Reflecting: NYE On My Own Terms

There is so much pressure on New Year’s Eve – it feels like everything I’ve ever done throughout the entire year has all boiled down to this day, December 31st, 2014. And it must be perfect.

I’ve come to realize that I’m not the only one. With that mindset, the holidays inevitably become a great time for reflection. It can seem like you get what you deserve on New Year’s – if you go to an awesome party or get a New Year’s kiss then you must have done something right; if you’re sitting at home, it’s because you made the wrong choices or didn’t try hard enough.

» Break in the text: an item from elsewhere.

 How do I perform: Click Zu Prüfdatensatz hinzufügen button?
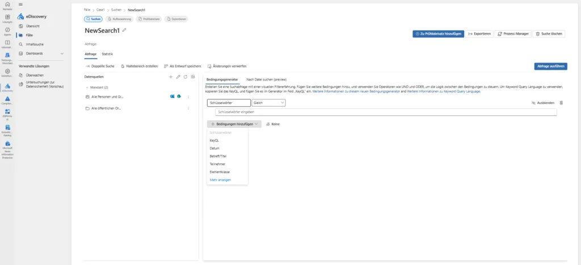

Last year, I didn’t have a lot of friends (not that I have a lot of friends now, but I have a couple more) and none of them chose to spend their night with me. One of them changed his mind a couple of days before because he needed to reflect. See? Not just me. But that just caused me to reflect too, which resulted in me crying in his car about the fact that none of my friends loved me and it’s just not FAIR because I try so hard, and I was just a pathetic loser and why did I even move away from Oakville anyway? Did I really think that would change anything? I felt so stupid for even thinking that anyone would actually want to share New Year’s with me. I spent it alone (technically my parents were there too, since I was at their house, but you know what I mean), and I thought, this is my life now. I was alone for most of the second half of 2013, and I would only continue to be alone in 2014.

Of course, none of that is true – not what I was telling myself, and not the idea that New Year’s Eve somehow represents your entire life that year. It’s just a day like any other. You can’t feel the difference between 11:59 on December 31st and 12:01 on January 1st.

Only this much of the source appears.